--- GIVEN INFORMATION ---
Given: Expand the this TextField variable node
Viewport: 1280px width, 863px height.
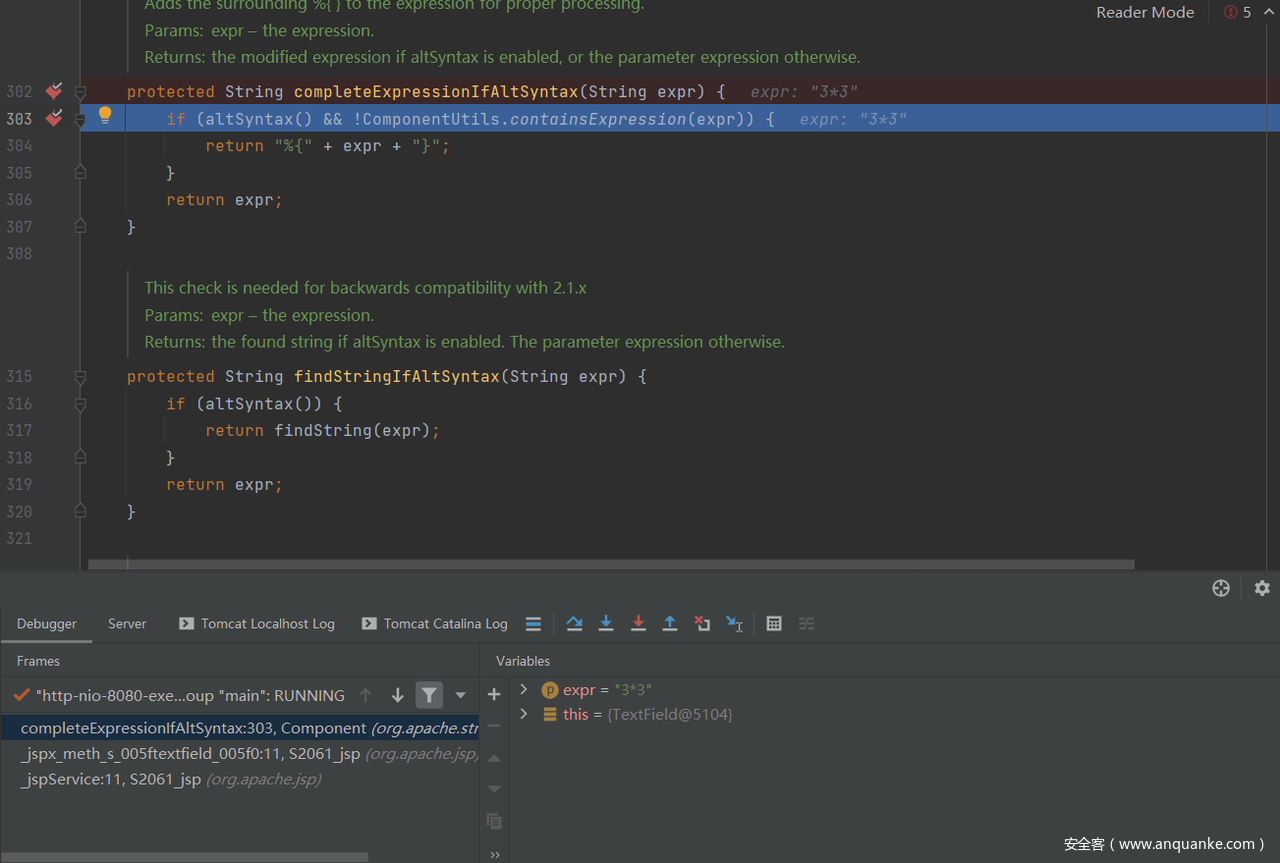Looking at the screenshot, I should [523, 714].
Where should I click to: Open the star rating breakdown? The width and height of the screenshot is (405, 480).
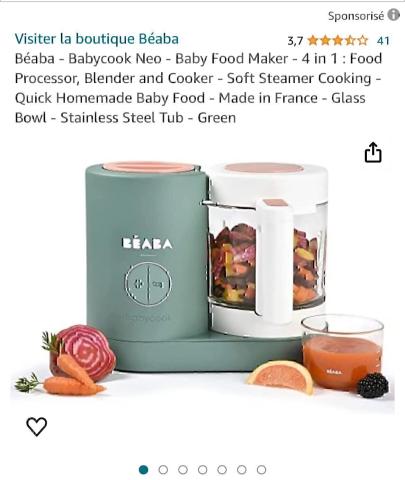pos(338,41)
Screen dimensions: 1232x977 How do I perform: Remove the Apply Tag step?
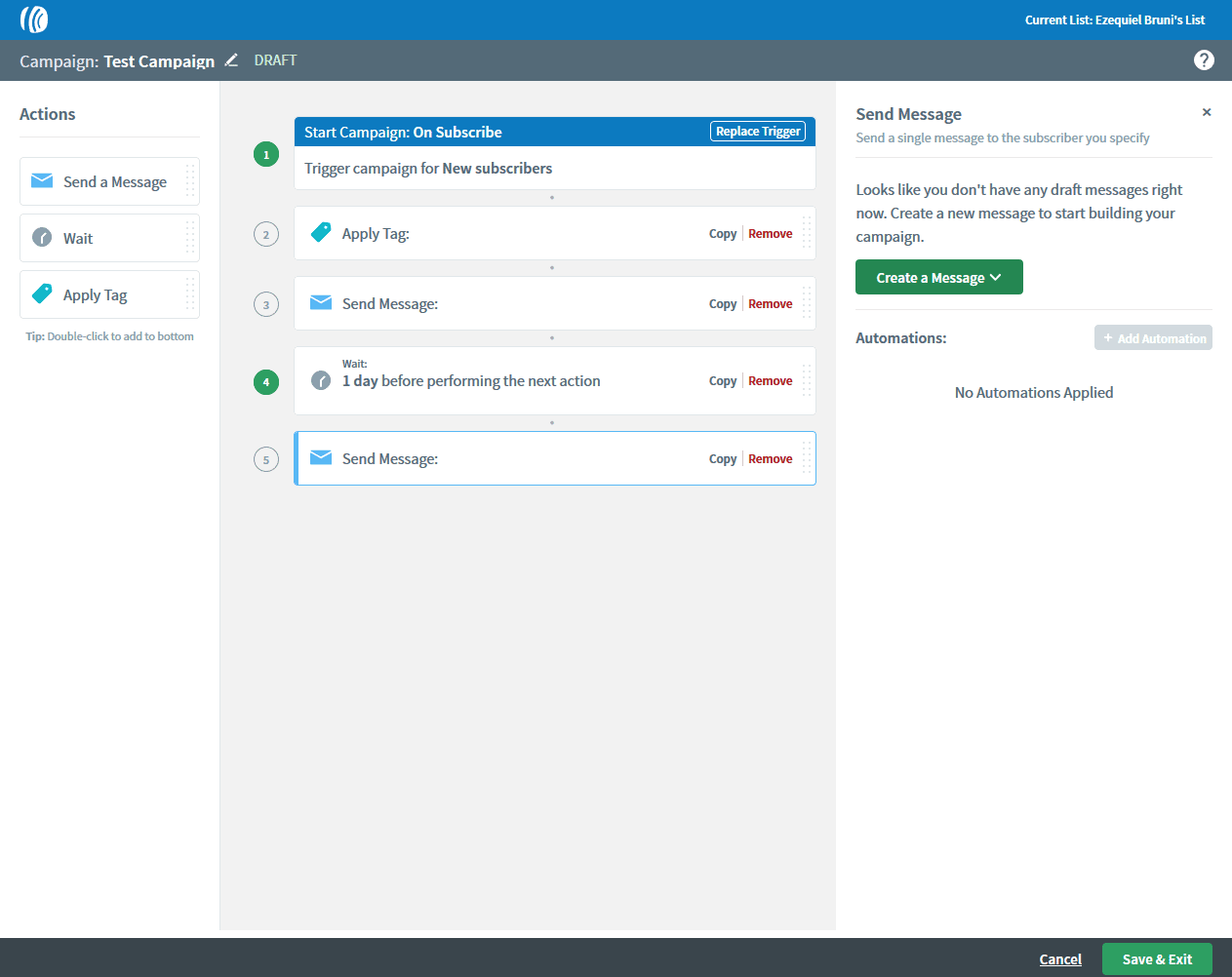(770, 232)
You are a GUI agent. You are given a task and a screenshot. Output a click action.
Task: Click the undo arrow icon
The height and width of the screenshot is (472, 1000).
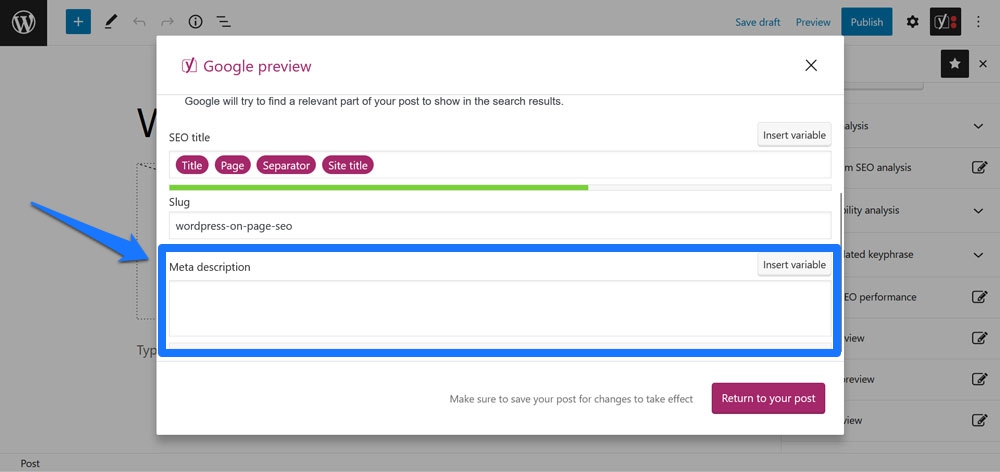pos(139,22)
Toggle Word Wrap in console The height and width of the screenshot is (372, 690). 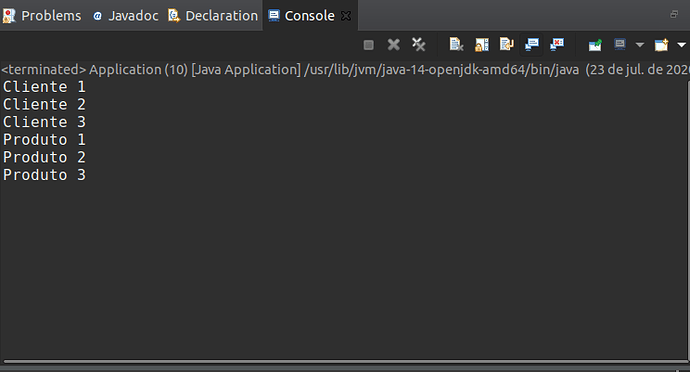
---
GOAL: Write out all of the material above word for word, leaving out the pictures.

IN RESPONSE:
Given: Expand the this TextField variable node
Viewport: 1280px width, 863px height.
Looking at the screenshot, I should [523, 714].
Where should I click to: Open the star rating breakdown? The width and height of the screenshot is (405, 480).
pos(338,41)
Screen dimensions: 1232x977 How do I perform: Remove the Apply Tag step?
(770, 232)
You are a GUI agent. You are given a task and a screenshot. Output a click action.
Task: Click the undo arrow icon
The height and width of the screenshot is (472, 1000).
pos(139,22)
Toggle Word Wrap in console The height and width of the screenshot is (372, 690). 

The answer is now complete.